Гарри осмотрелся кругом. Комната была похожа на музей. У одной стены стояли старинные клавикорды. Великие музыканты Гуммель и Мендельсон прикасались к этим клавишам; здесь пели известные певицы Зоннтаг и Каталани. Эскизы знаменитых художников, гравюры, мифологические картины украшали стены. Тут же красовался большой шкаф с эстампами и антиками. Бронзовые лампы, статуэтки, вазы дополняли убранство приемной.

Гарри пришлось ждать недолго. Но волнение его не проходило. Ему казалось, что он попал в какой-то далекий античный мир, что сейчас появится перед ним великий греческий бог.

Дверь в приемную отворилась. Величавая фигура Гёте медленно двигалась ему навстречу.

Гейне застыл перед ним. Он увидел высокий лоб, изрезанный морщинами, правильные черты греческого профиля, великолепную голову. И вместе с тем было что-то пугающее в его величии.
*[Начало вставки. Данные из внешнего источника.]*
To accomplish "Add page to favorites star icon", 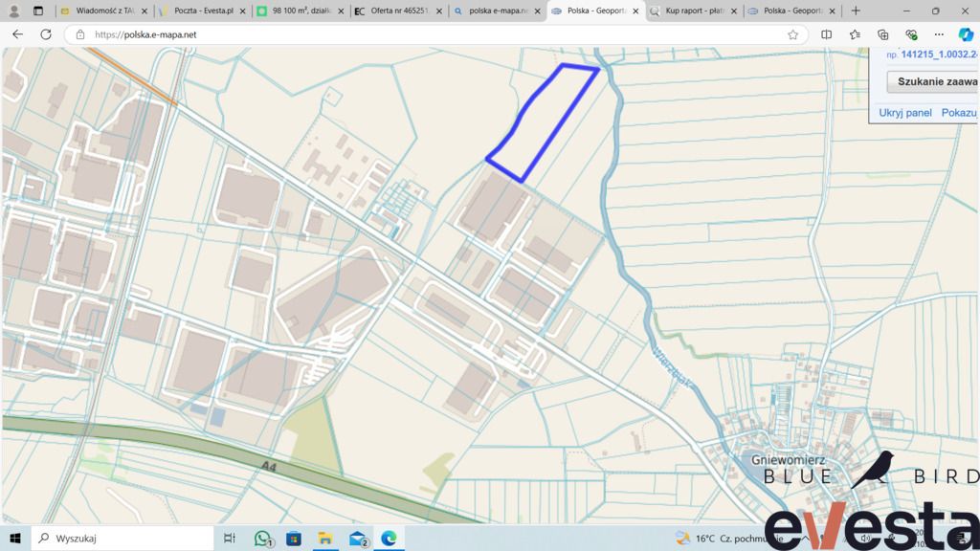I will click(x=792, y=34).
Гёте пригласил гостя сесть и сам опустился в кресло.

Разговор завязывался медленно.

Гёте говорил с молодым поэтом с грациозной снисходительностью. Он припомнил, что покойный его друг Вольф сообщал ему о Гейне, даже упомянул о том, что это болезненный молодой человек.

Это несколько растрогало Гейне; он почувствовал человеческое беспокойство поэта, в котором видел вечного бога, Юпитера.